InSight

Inspiration

As our digital lives become increasingly automated, our digital relationship data has become a less genuine reflection of ourselves. True personal human context, how we speak, connect, and interact in person, is missing from the automations that are being increasingly used.

We built InSight to bridge that gap. We believe the future of AI isn’t replacing people, but reflecting them authentically. We capture both digital and physical interactions to create an real, intelligent extension of who you are.

What it does

InSight is your personal memory engine, a virtual clone that captures everything you see, say, and do. Using Meta Ray-Ban glasses and a custom audio-visual pipeline, it records real-world interactions, recognizes who you’re talking to, and labels every conversation with names and timestamps. Imagine being able to search your life like a Google Doc, where every moment is instantly accessible.

What makes InSight stand out is how it connects your real and digital worlds. It syncs with tools like Slack, turning in-person chats and reminders into actionable insights right inside your workspace. Support for WhatsApp and Discord is on the way, allowing InSight to organize and understand your conversations across every platform you use.

InSight is not just a memory tool. It’s an active collaborator that reminds you of commitments, drafts follow-ups, and schedules meetings based on your conversations. Whether you’re a student balancing projects or a professional managing a busy schedule, InSight keeps your ideas and actions seamlessly connected so you never lose track of what matters most.

How we built it

We built InSight as a collection of microservices, starting with a multi-stage ML pipeline for processing interactions. Due to there not being an SDK to work with Meta Ray Bans glasses, we made our own way to livestream video from the glasses to our pipeline. By livestreaming through the glasses on Instagram, we could open Instagram Live on our computers and see what the glasses were seeing. From this, we used FFMPEG to take a constant screen capture of the video.

Interaction Processing Pipeline: In the background, we run a Voice Activity Detection model, which helps us figure out when the user starts having a conversation with someone. Once speech is detected, the interaction is automatically segmented and beamed to our audio and visual pipelines.

• • • • •

= OBJECTIVES =
1) Answer these about the InSight write-up:
(a) Which glasses does InSight use to record real-world interactions?
(b) Which workspace tool does InSight currently sync with?
(c) What did the team use to take a constant screen capture of the video?
2) From the InSight write-up, extract the stretch from "InSight is not" through "of the video.".
3) Extend the InSight write-up, continuing on from its last sentence.
The rows play no part in this.

(Item position entries)
• • • • •

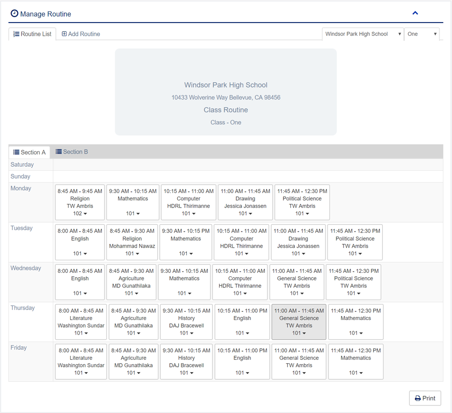Select Thursday 11:00 AM General Science slot
The height and width of the screenshot is (413, 452).
point(299,322)
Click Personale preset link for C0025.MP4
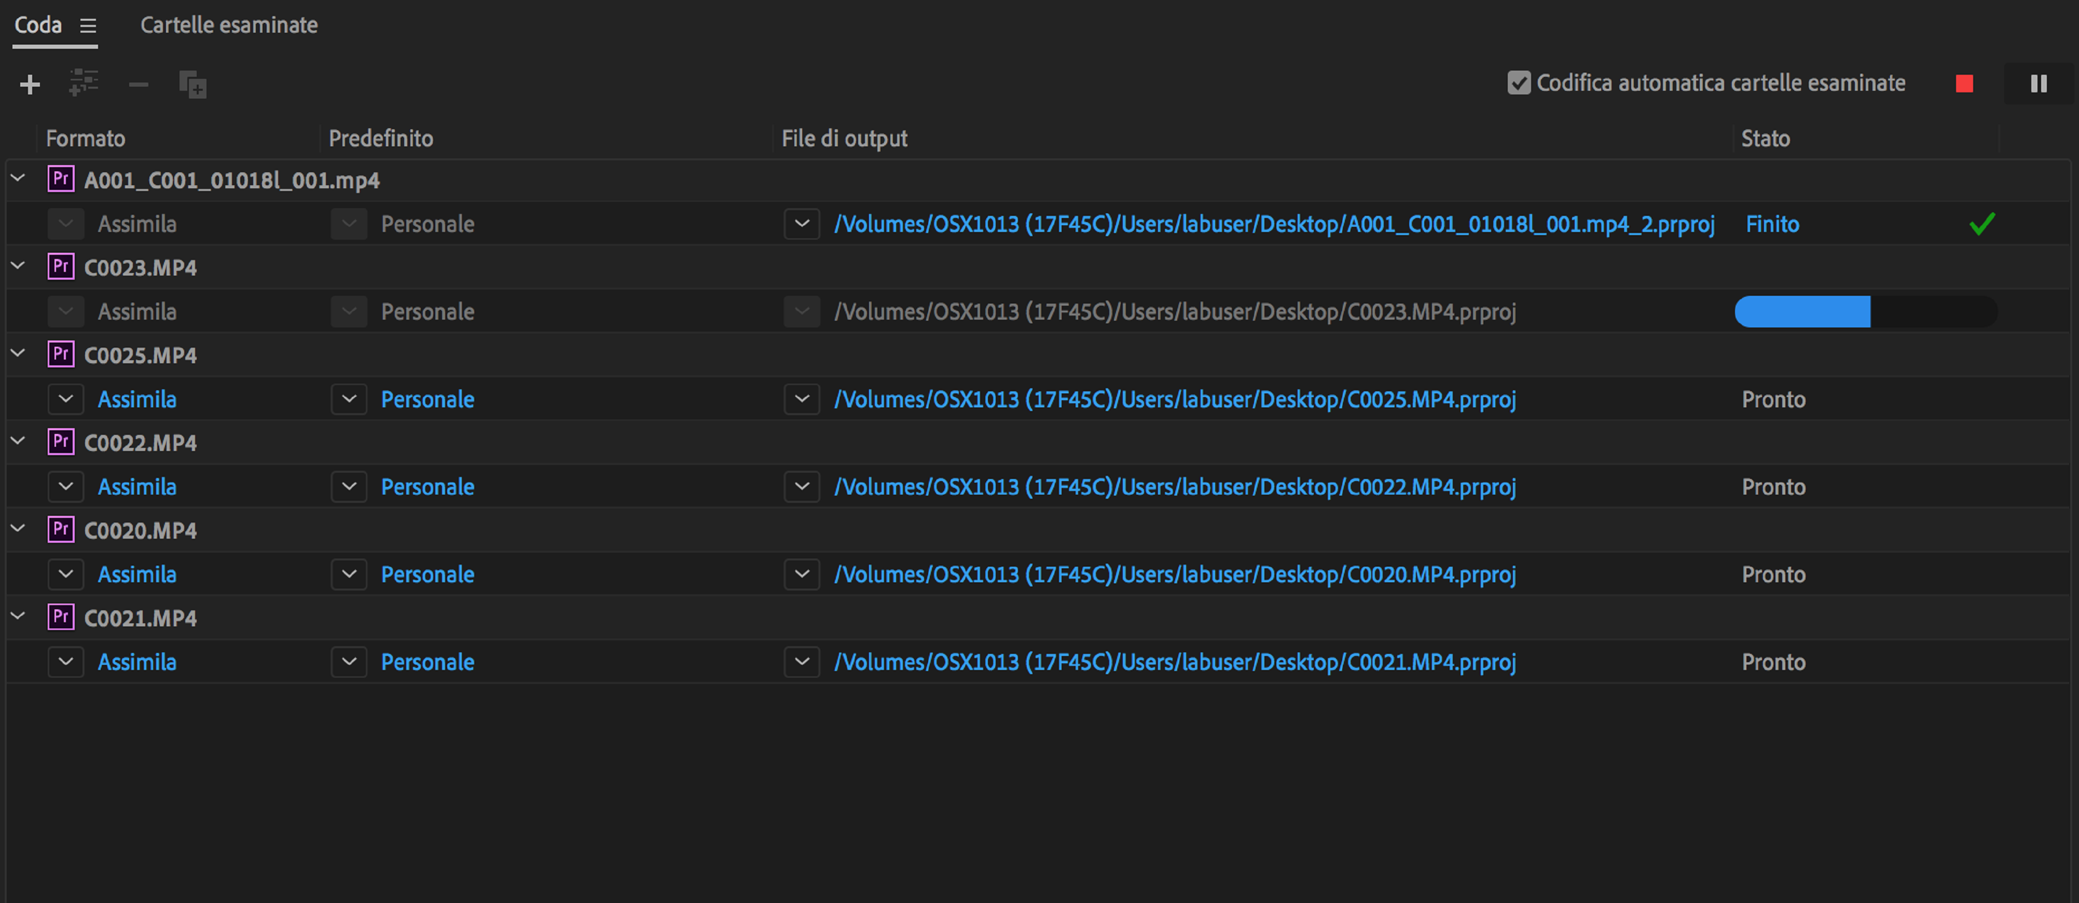Image resolution: width=2079 pixels, height=903 pixels. pyautogui.click(x=427, y=399)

• • • • •

= ANSWERS FOR THE EXERCISE =
1)
(a) Meta Ray-Ban glasses
(b) Slack
(c) FFMPEG

2)
InSight is not just a memory tool. It’s an active collaborator that reminds you of commitments, drafts follow-ups, and schedules meetings based on your conversations. Whether you’re a student balancing projects or a professional managing a busy schedule, InSight keeps your ideas and actions seamlessly connected so you never lose track of what matters most.

How we built it

We built InSight as a collection of microservices, starting with a multi-stage ML pipeline for processing interactions. Due to there not being an SDK to work with Meta Ray Bans glasses, we made our own way to livestream video from the glasses to our pipeline. By livestreaming through the glasses on Instagram, we could open Instagram Live on our computers and see what the glasses were seeing. From this, we used FFMPEG to take a constant screen capture of the video.

3)
Audio Pipeline: Our audio processing leverages two state-of-the-art models working in tandem. Faster Whisper performs high-accuracy speech-to-text transcription with precise timestamps, while pyannote.audio handles speaker diarization, identifying when different speakers take turns in the conversation. This generates initial transcripts labeled with generic speaker IDs ("Speaker 1", "Speaker 2") and exact timing information, which becomes crucial for downstream processing.

Video Pipeline: The video pipeline employs dlib's ResNet-based face recognition with one-shot learning capabilities, meaning it can identify people from just a single reference photo. As frames are processed, we detect all visible faces, extract 128-dimensional face encodings, and match them against our database using euclidean distance metrics. The system tracks confidence scores and timestamps for when each person appears, building a comprehensive registry of everyone in the interaction.

Aggregation & Speaker Matching: The magic happens when we fuse audio and video data together. Using OpenCV's optical flow analysis, we track lip movements by monitoring facial landmarks around the mouth region. For each audio segment, we calculate movement magnitude across all detected faces to determine who was actually speaking. By correlating lip movement intensity with speaker timestamps, we replace the generic speaker labels with actual names from our face recognition database. This synchronized data, transcripts with accurate speaker attribution, timestamps, and confidence scores, is then stored in our PostgreSQL database, making every interaction queryable through our MCP server interface. MCP Server.

To make our interaction data accessible to Poke, we built a Model Context Protocol (MCP) server that acts as a natural language interface to our PostgreSQL database. The MCP server exposes two core tools that any MCP-compatible AI assistant can invoke: list_people (returns everyone you've ever talked to) and list_interactions_with_person (retrieves full conversation transcripts with a specific person). This architecture transforms InSight from a passive database into an active AI memory system. Instead of writing custom API endpoints or forcing users to learn query syntax, we leverage MCP to let AI assistants query your interaction history through conversational prompts. For example, you can simply ask "What did I discuss with Sarah last week?" and the AI agent automatically calls list_interactions_with_person with the appropriate parameters, retrieves the relevant transcripts, and synthesizes a natural answer.

Challenges we ran into

No Official SDK for Ray-Ban Meta Glasses Meta doesn't provide a developer SDK for the Ray-Ban Meta glasses' video feed. We worked around this by livestreaming through Instagram Live and using FFmpeg to capture the screen. This required detecting and cropping the feed region, handling buffering and latency, and managing connection drops—all while dealing with uncontrollable video quality and potential Instagram UI changes.
Integrating with Poke Agent's Black-Box Architecture Getting the Poke agent to query our interaction data was difficult. With limited visibility into its internal processing, we treated it as a black box and iterated through trial-and-error. We experimented with tool descriptions, input schemas, and response formats until we found patterns that triggered correct behavior.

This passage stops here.